Eleventh to thirteenth auxiliary CPUs 1411 to 1413 are made
available in case of an increase in load.
[0062] Likewise, twenty-first to twenty-third CPUs 1321 to 1323 are
allocated to the application server 1320, and twenty-first to
twenty-third auxiliary CPUs 1421 to 1423 are made available.
Thirty-first to thirty-third CPUs 1331 to 1333 are allocated to the
database server 1330, and thirty-first to thirty-third auxiliary
CPUs 1431 to 1433 are made available.
[0063] A first message 1101 classified as the first kind of input
"input 1" specified as a category in the input message
classification table 300 is transmitted from each of the first to
fourth terminals 1010 to 1040 to the input counting facility 1200
included in the message counting unit 1100. A second message 1102
classified as the second kind of input "input 2" is transmitted
from the fourth terminal 1040 to the input counting facility 1200
included in the message counting unit 1100. The input counting
facility 1200 records the numbers of arriving messages in the table
5010. The servers 1310, 1320, and 1330 execute message handling,
and a transition of the load on CPUs is recorded in the CPU use
rate table 4100.
[0064] Assume that the number of input messages of the second kind
"Input 2" having arrived over the last one minute has increased to
be larger by 30 messages than the number of input messages received
over one minute before the last one minute.
[0065] Under the circumstances, the resource control facilities
1410 and 1420 included in the front-end server and application
server receive information on a current situation from the input
counting facility 1200. The load prediction rules 1412 and 1422
bring the conclusion that an increase in load occurs in the
front-end server 1310 and application server 1320. Consequently,
the number of CPUs to be allocated to the front-end server 1310 is
increased by 1, and the number of CPUs to be allocated to the
application server 1320 is increased by 2. Specifically, the
eleventh auxiliary CPU 1411 included in the front-end server is
activated as a thirteenth CPU 1313. The twenty-first and
twenty-second auxiliary CPUs 1421 and 1422 included in the
application server are activated as twenty-fourth and twenty-fifth
CPUs 1324 and 1325 respectively.
[0066] Thereafter, if the fact that the load on the front-end
server 1310 does not increase is verified a sufficient number of
times, a load prediction rule correction feature 6150-1 included in
the front-end server corrects the load prediction rules 1412
relevant to the front-end server 1310. Consequently, under the
conditions presented in the foregoing case, the prediction that the
load on CPUs allocated to the front-end server 1310 will increase
will not be made.
[0067] FIG. 12 is an explanatory diagram concerning a process to be
followed when the load on CPUs decreases along with a decrease in
the number of input messages.

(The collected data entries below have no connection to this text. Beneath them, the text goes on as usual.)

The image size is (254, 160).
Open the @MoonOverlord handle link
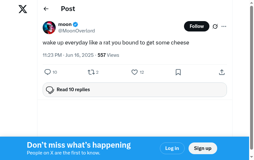point(77,31)
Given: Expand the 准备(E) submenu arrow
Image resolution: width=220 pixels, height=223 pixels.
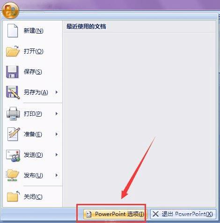Looking at the screenshot, I should click(57, 134).
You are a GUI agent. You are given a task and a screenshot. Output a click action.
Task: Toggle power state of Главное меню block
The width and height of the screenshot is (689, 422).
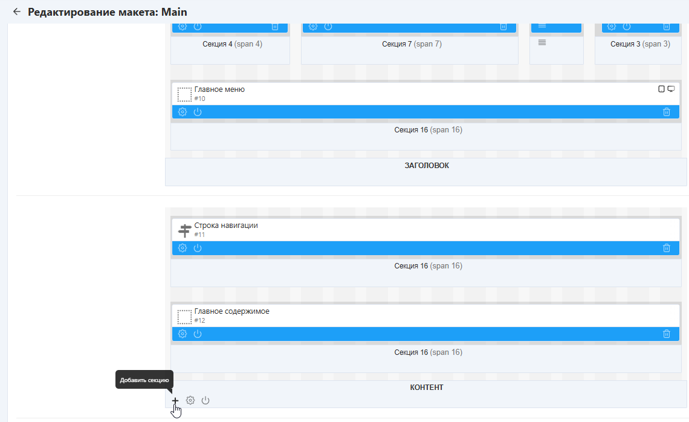(x=198, y=112)
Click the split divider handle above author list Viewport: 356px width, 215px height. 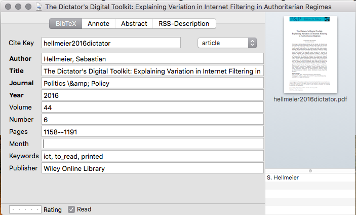(310, 170)
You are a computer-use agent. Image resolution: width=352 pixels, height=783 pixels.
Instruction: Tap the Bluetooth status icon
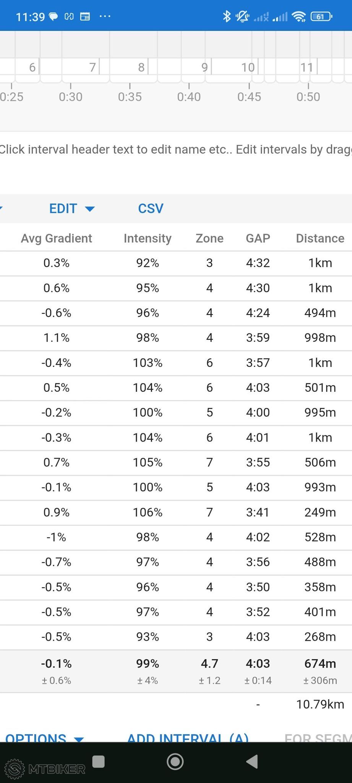coord(227,16)
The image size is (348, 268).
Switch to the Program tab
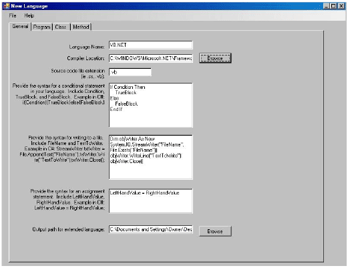41,27
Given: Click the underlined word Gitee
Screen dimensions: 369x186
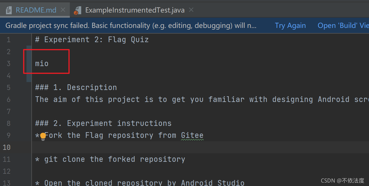Looking at the screenshot, I should click(192, 135).
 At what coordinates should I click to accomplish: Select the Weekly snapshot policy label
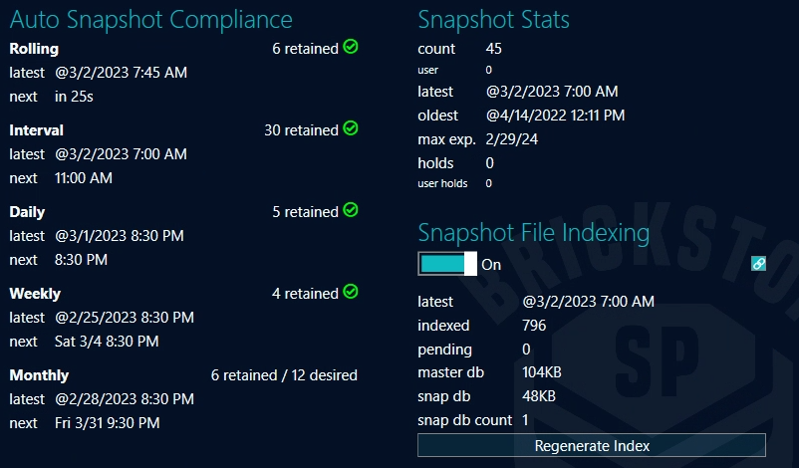[x=35, y=294]
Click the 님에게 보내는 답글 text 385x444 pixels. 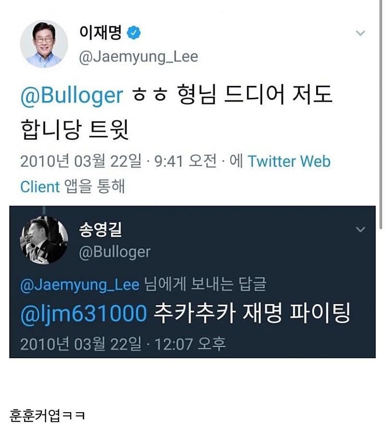pyautogui.click(x=205, y=284)
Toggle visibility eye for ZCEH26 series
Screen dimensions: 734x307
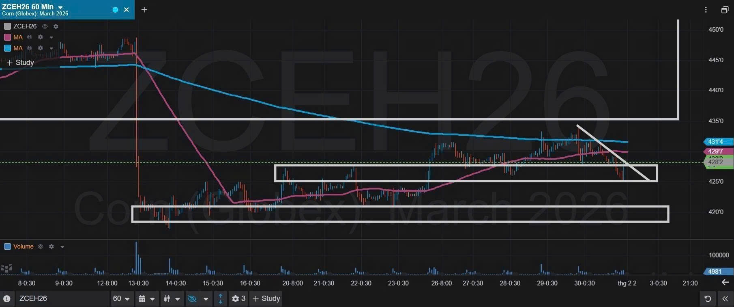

Assume that some time has elapsed
since a temporary increase in the load on CPUs like the one
described in conjunction with FIG. 11, and the loads on the
front-end server 1310 and application server 1320 respectively have
decreased to a level attained before the temporary increase.
[0068] The resource control facilities 1410 and 1420 receive
information on a current situation from the input counting facility
1200. The load prediction rules 1412 and 1422 bring the conclusion
that the load will decrease. Accordingly, the number of CPUs to be
allocated to the front-end server 1310 is decreased by 1, and the
number of CPUs to be allocated to the application server 1320 is
decreased by 2. Specifically, the thirteenth CPU 1313 included in
the front-end server is inactivated and put to standby as the
eleventh auxiliary CPU 1411. Moreover, the twenty-fourth and
twenty-fifth CPUs 1324 and 1325 included in the application server
are inactivated and put to standby as the twenty-first and
twenty-second auxiliary CPUs 1421 and 1422 respectively.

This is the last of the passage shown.